トヨタ自動車で、同社初のスーパーカー「レクサスLFA」やF1などのゼロイチ・プロジェクトで経験を積んでいた林要さんに転機が訪れます。孫正義氏から「ウチに来い。ロボットをやってほしい」と直接声をかけられたのです。ロボットは門外漢だし、トヨタで積んできたキャリアもある……。だけど、その瞬間に「やります!」と即答。ほとんど動物的な判断だったといいます。なぜ、”無謀”ともいえる判断を瞬時に行うことができたのか?林要さんの著書『ゼロイチ』から、その背景にある「思考法」を抜粋してご紹介します。
深く考えすぎずに、まず手を挙げる
謙虚であることは美徳です。
謙虚な気持ちを養わなければ、組織のなかでゼロイチを実現することはできません。会社でのあらゆる仕事はチームプレイ。相手の立場を尊重し、相手の意見に真摯に耳を傾ける姿勢がなければ、誰も力を貸してはくれないからです。
ただし、注意も必要です。謙虚という言葉が自分の「逃げ場所」になってしまうことがあるからです。ゼロイチとは、いわば”分不相応”なチャレンジ。だからこそ、失敗するリスクも高い。しかしそこで、「控え目でつつましくなければならない」と自分に言い訳しながら、”安全地帯”にとどまる選択をしてチャレンジから逃げてしまうことがあるからです。
これは謙虚の誤用。むしろ、僕は、自分のキャリアについては、図々しいくらいでちょうどいいと思っています。

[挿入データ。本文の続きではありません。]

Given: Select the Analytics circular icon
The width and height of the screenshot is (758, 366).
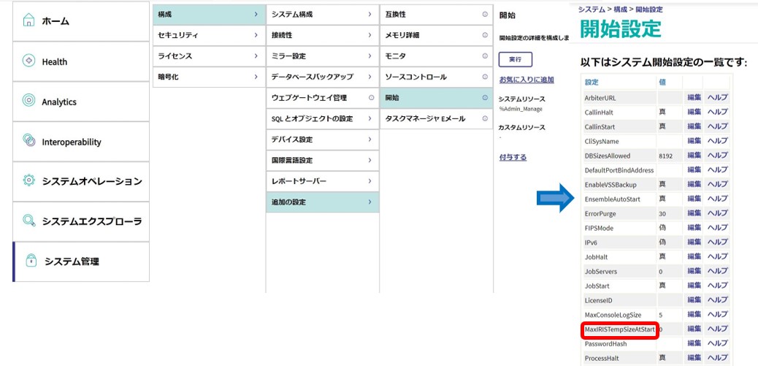Looking at the screenshot, I should click(x=29, y=102).
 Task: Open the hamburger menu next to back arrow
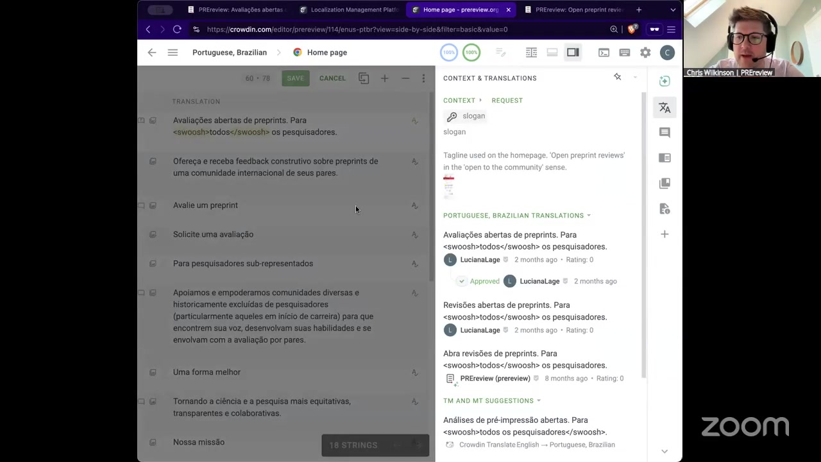point(173,53)
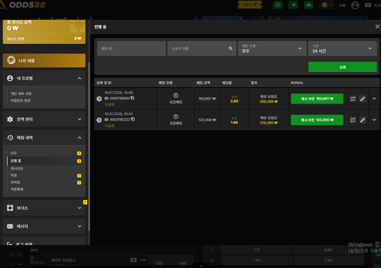Copy bet ID 6501785222 with copy icon
381x268 pixels.
[133, 119]
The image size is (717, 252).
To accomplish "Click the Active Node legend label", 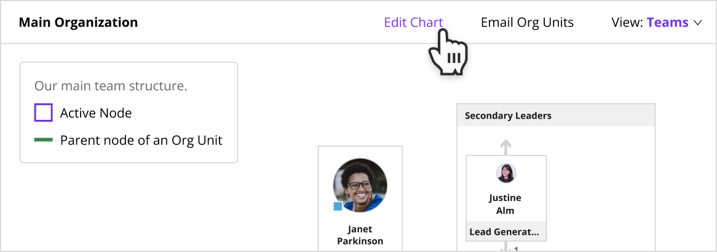I will click(x=96, y=113).
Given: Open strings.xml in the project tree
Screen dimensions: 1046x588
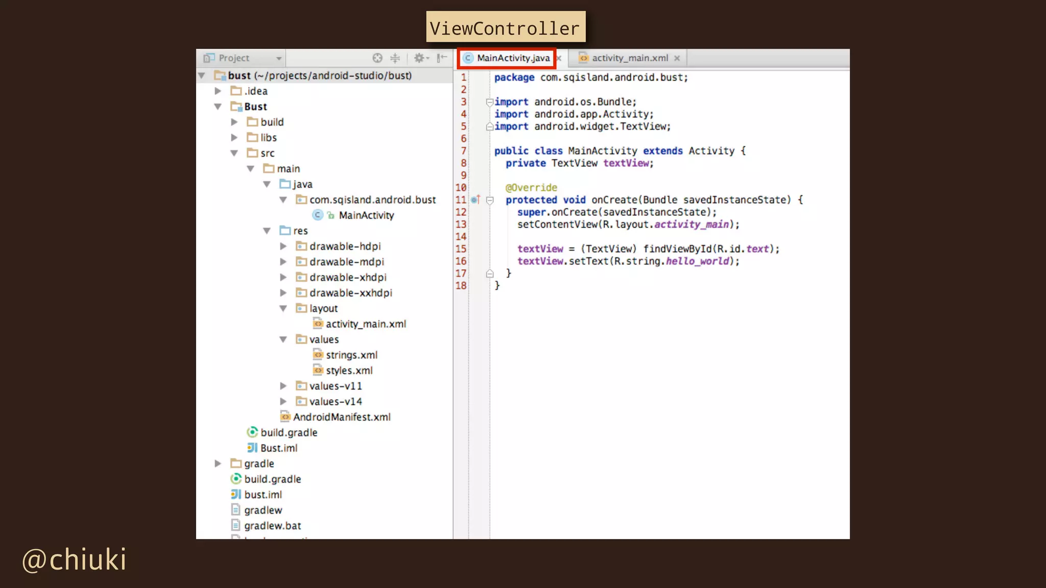Looking at the screenshot, I should click(x=351, y=355).
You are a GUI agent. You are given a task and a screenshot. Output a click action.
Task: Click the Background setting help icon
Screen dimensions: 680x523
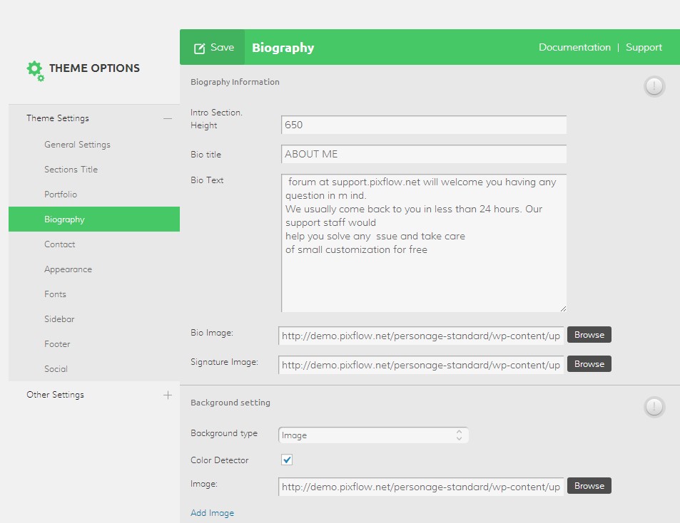tap(654, 407)
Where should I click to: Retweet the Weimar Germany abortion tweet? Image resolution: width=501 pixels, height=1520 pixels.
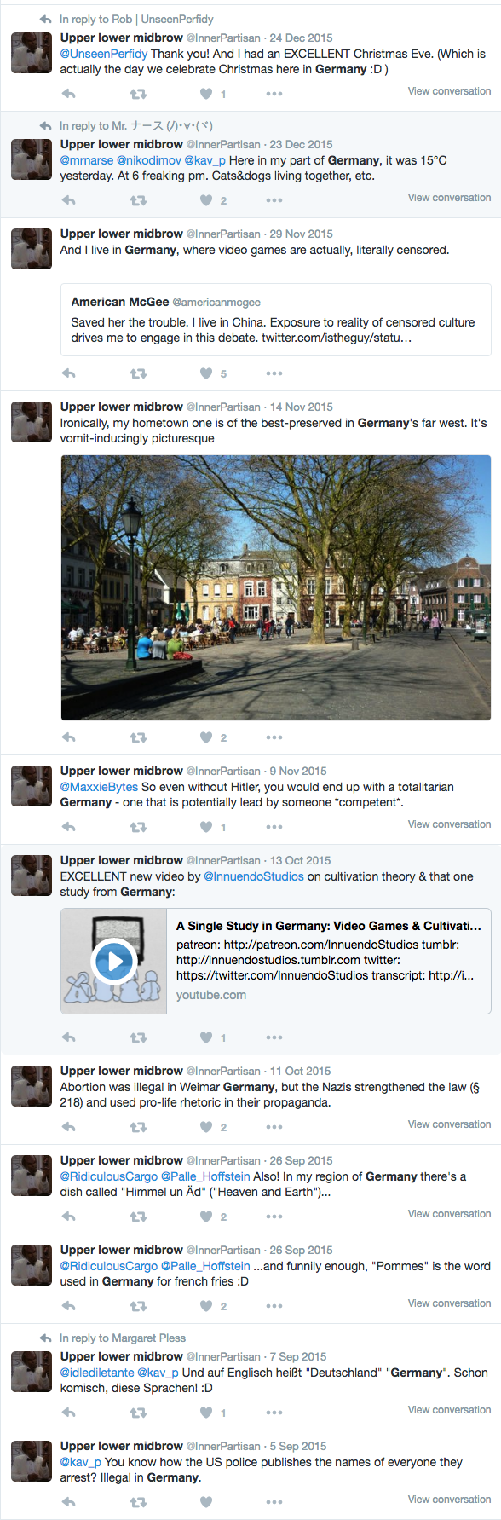(138, 1127)
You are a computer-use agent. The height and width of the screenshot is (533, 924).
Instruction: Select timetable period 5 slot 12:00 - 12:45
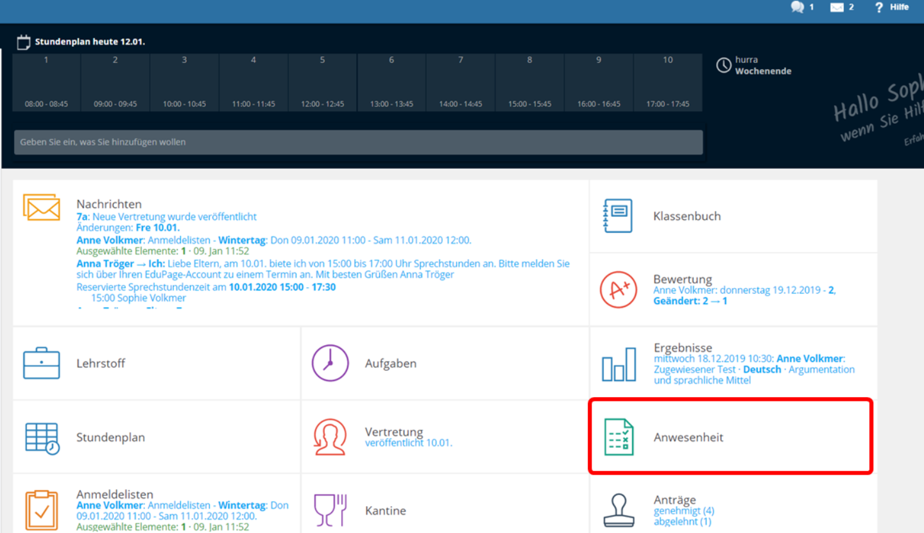pos(322,83)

振り返ってみれば、僕はずいぶん図々しい人間だと言えます。
「やりたい!」と思ったら、深く考える前に手を挙げてきました。
たとえば、トヨタ時代のF1。当時、僕は英語がまったくできず、TOEICは248点という”論外”の成績。F1への応募基準をまったく満たしていませんでしが、それでも厚かましくF1行きを希望していました。努力してから希望を言うのが謙虚な姿勢でしょうから、「図々しい」を通り越して、「身の程知らず」と思われても仕方ありません。
さすがの僕も、その認識はありましたが、行きたい気持ちを抑えて、心の内に留めておくことができない。人からどう思われようが、それは、その人が思うこと。ダメならダメと蹴ってくれればいいわけで、誰かに迷惑をかけるわけでもない。遠慮するのは、受け入れられないことを恐れて格好をつけているだけなのかもしれません。むしろ、ダメ元でも希望を表明しておかなければ、その願いが叶えられる可能性は限りなくゼロに近づきます。だから、手を挙げなければ損だと思うのです。
そして、このとき図々しく手を挙げていたからこそ、ひとりの役員の目に留まり、僕は、F1への切符を手にする幸運に恵まれたのです。